▶ [Your objective]: The records below are to be retyped in full. Keep every word.

[Collected data]
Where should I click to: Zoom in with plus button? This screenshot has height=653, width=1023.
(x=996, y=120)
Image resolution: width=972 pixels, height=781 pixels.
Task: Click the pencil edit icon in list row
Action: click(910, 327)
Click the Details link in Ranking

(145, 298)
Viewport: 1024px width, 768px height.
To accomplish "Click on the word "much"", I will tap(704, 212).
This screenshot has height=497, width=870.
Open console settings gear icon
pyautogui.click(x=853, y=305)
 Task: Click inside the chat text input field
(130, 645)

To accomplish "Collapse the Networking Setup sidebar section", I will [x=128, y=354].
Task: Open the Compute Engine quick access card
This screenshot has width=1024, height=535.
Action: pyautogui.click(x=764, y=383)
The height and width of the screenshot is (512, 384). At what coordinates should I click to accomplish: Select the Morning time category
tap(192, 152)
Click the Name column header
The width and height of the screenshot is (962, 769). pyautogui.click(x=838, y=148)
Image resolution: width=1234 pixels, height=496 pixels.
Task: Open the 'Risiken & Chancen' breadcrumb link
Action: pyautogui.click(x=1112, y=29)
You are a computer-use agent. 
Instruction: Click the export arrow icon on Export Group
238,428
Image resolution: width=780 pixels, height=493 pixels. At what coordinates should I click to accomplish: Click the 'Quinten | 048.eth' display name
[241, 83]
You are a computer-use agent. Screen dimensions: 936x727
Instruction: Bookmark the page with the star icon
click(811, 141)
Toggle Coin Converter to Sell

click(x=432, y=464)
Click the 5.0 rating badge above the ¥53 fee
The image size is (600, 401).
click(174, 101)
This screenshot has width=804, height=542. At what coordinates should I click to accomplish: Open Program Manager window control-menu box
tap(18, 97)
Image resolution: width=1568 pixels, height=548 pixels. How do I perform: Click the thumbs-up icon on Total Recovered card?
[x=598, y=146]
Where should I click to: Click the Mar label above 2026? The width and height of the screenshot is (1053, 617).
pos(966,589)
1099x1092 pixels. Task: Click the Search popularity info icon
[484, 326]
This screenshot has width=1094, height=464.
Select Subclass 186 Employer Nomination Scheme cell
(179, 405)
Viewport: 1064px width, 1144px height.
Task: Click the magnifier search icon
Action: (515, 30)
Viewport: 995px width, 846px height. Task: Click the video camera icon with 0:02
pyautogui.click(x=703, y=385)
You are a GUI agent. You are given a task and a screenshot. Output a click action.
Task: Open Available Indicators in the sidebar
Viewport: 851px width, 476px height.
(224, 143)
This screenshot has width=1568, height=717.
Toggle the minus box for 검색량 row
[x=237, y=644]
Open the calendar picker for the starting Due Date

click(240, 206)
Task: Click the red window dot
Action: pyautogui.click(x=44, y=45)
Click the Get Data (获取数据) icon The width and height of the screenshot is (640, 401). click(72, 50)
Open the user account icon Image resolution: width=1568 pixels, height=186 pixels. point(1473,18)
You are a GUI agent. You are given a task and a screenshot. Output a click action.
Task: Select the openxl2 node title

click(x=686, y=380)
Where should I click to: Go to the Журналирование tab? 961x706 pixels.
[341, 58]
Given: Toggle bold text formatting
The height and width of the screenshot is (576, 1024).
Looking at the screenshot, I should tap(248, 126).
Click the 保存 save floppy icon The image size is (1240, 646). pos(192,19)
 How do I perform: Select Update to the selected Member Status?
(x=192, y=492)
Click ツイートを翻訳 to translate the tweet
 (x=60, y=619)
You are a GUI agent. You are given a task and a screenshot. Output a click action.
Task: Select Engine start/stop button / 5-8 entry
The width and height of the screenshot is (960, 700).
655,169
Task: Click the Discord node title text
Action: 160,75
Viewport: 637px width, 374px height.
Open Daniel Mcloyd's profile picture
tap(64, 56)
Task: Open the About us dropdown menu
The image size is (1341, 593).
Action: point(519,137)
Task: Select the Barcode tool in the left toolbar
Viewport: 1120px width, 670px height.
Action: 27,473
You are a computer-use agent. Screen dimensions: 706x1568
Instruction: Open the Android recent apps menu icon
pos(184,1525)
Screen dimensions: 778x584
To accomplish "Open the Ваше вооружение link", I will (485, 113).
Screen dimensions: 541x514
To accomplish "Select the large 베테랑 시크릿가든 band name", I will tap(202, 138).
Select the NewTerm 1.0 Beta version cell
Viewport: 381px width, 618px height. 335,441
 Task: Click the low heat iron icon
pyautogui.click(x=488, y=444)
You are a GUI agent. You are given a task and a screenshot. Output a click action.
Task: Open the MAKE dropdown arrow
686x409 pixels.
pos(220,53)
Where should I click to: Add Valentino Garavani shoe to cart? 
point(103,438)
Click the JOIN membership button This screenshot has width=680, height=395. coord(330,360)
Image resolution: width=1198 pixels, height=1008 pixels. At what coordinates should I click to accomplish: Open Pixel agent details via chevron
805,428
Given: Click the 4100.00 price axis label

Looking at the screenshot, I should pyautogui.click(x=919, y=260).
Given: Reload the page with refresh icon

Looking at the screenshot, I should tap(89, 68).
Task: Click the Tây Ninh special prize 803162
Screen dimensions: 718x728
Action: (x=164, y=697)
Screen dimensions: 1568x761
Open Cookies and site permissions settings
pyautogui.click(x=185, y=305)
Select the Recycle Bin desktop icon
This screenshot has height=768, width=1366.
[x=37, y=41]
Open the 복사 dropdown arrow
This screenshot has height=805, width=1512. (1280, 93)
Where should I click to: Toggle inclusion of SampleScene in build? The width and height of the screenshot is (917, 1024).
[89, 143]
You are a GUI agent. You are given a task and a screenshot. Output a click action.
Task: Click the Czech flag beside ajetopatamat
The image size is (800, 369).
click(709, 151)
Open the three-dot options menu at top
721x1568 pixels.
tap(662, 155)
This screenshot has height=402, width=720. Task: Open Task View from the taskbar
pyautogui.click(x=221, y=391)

▶ [Answer to this problem]:
Where should I click to: Zoom in with plus button? This screenshot has height=653, width=1023.
(x=996, y=120)
Image resolution: width=972 pixels, height=781 pixels.
Task: Click the pencil edit icon in list row
Action: click(910, 327)
Click the Details link in Ranking

(145, 298)
Viewport: 1024px width, 768px height.
To accomplish "Click on the word "much"", I will tap(704, 212).
This screenshot has height=497, width=870.
Open console settings gear icon
pyautogui.click(x=853, y=305)
 Task: Click inside the chat text input field
(130, 645)

To accomplish "Collapse the Networking Setup sidebar section", I will [x=128, y=354].
Task: Open the Compute Engine quick access card
This screenshot has width=1024, height=535.
Action: pyautogui.click(x=764, y=383)
The height and width of the screenshot is (512, 384). At what coordinates should I click to accomplish: Select the Morning time category
tap(192, 152)
Click the Name column header
The width and height of the screenshot is (962, 769). pyautogui.click(x=838, y=148)
Image resolution: width=1234 pixels, height=496 pixels.
Task: Open the 'Risiken & Chancen' breadcrumb link
Action: pyautogui.click(x=1112, y=29)
You are a computer-use agent. 
Instruction: Click the export arrow icon on Export Group
238,428
Image resolution: width=780 pixels, height=493 pixels. At what coordinates should I click to accomplish: Click the 'Quinten | 048.eth' display name
[241, 83]
You are a computer-use agent. Screen dimensions: 936x727
Instruction: Bookmark the page with the star icon
click(811, 141)
Toggle Coin Converter to Sell

click(x=432, y=464)
Click the 5.0 rating badge above the ¥53 fee
The image size is (600, 401).
click(174, 101)
This screenshot has width=804, height=542. At what coordinates should I click to accomplish: Open Program Manager window control-menu box
tap(18, 97)
Image resolution: width=1568 pixels, height=548 pixels. How do I perform: Click the thumbs-up icon on Total Recovered card?
[x=598, y=146]
Where should I click to: Click the Mar label above 2026? The width and height of the screenshot is (1053, 617).
pos(966,589)
1099x1092 pixels. Task: Click the Search popularity info icon
[484, 326]
This screenshot has width=1094, height=464.
Select Subclass 186 Employer Nomination Scheme cell
(179, 405)
Viewport: 1064px width, 1144px height.
Task: Click the magnifier search icon
Action: (515, 30)
Viewport: 995px width, 846px height. Task: Click the video camera icon with 0:02
pyautogui.click(x=703, y=385)
You are a GUI agent. You are given a task and a screenshot. Output a click action.
Task: Open Available Indicators in the sidebar
Viewport: 851px width, 476px height.
(224, 143)
This screenshot has width=1568, height=717.
Toggle the minus box for 검색량 row
[x=237, y=644]
Open the calendar picker for the starting Due Date

click(240, 206)
Task: Click the red window dot
Action: pyautogui.click(x=44, y=45)
Click the Get Data (获取数据) icon The width and height of the screenshot is (640, 401). click(72, 50)
Open the user account icon Image resolution: width=1568 pixels, height=186 pixels. point(1473,18)
You are a GUI agent. You are given a task and a screenshot. Output a click action.
Task: Select the openxl2 node title

click(x=686, y=380)
Where should I click to: Go to the Журналирование tab? 961x706 pixels.
[341, 58]
Given: Toggle bold text formatting
The height and width of the screenshot is (576, 1024).
Looking at the screenshot, I should tap(248, 126).
Click the 保存 save floppy icon The image size is (1240, 646). pos(192,19)
 How do I perform: Select Update to the selected Member Status?
(x=192, y=492)
Click ツイートを翻訳 to translate the tweet
 (x=60, y=619)
You are a GUI agent. You are given a task and a screenshot. Output a click action.
Task: Select Engine start/stop button / 5-8 entry
The width and height of the screenshot is (960, 700).
655,169
Task: Click the Discord node title text
Action: 160,75
Viewport: 637px width, 374px height.
Open Daniel Mcloyd's profile picture
tap(64, 56)
Task: Open the About us dropdown menu
The image size is (1341, 593).
Action: point(519,137)
Task: Select the Barcode tool in the left toolbar
Viewport: 1120px width, 670px height.
Action: 27,473
You are a computer-use agent. Screen dimensions: 706x1568
Instruction: Open the Android recent apps menu icon
pos(184,1525)
Screen dimensions: 778x584
To accomplish "Open the Ваше вооружение link", I will (485, 113).
Screen dimensions: 541x514
To accomplish "Select the large 베테랑 시크릿가든 band name", I will tap(202, 138).
Select the NewTerm 1.0 Beta version cell
Viewport: 381px width, 618px height. 335,441
 Task: Click the low heat iron icon
pyautogui.click(x=488, y=444)
You are a GUI agent. You are given a task and a screenshot. Output a click action.
Task: Open the MAKE dropdown arrow
686x409 pixels.
pos(220,53)
Where should I click to: Add Valentino Garavani shoe to cart? 
point(103,438)
Click the JOIN membership button This screenshot has width=680, height=395. coord(330,360)
Image resolution: width=1198 pixels, height=1008 pixels. At what coordinates should I click to accomplish: Open Pixel agent details via chevron
805,428
Given: Click the 4100.00 price axis label

Looking at the screenshot, I should pyautogui.click(x=919, y=260).
Given: Reload the page with refresh icon

Looking at the screenshot, I should tap(89, 68).
Task: Click the Tây Ninh special prize 803162
Screen dimensions: 718x728
Action: (x=164, y=697)
Screen dimensions: 1568x761
Open Cookies and site permissions settings
pyautogui.click(x=185, y=305)
Select the Recycle Bin desktop icon
This screenshot has height=768, width=1366.
[x=37, y=41]
Open the 복사 dropdown arrow
This screenshot has height=805, width=1512. (1280, 93)
Where should I click to: Toggle inclusion of SampleScene in build? The width and height of the screenshot is (917, 1024).
[89, 143]
You are a GUI agent. You are given a task and a screenshot. Output a click action.
Task: Click the Czech flag beside ajetopatamat
The image size is (800, 369).
click(709, 151)
Open the three-dot options menu at top
721x1568 pixels.
tap(662, 155)
This screenshot has height=402, width=720. Task: Open Task View from the taskbar
pyautogui.click(x=221, y=391)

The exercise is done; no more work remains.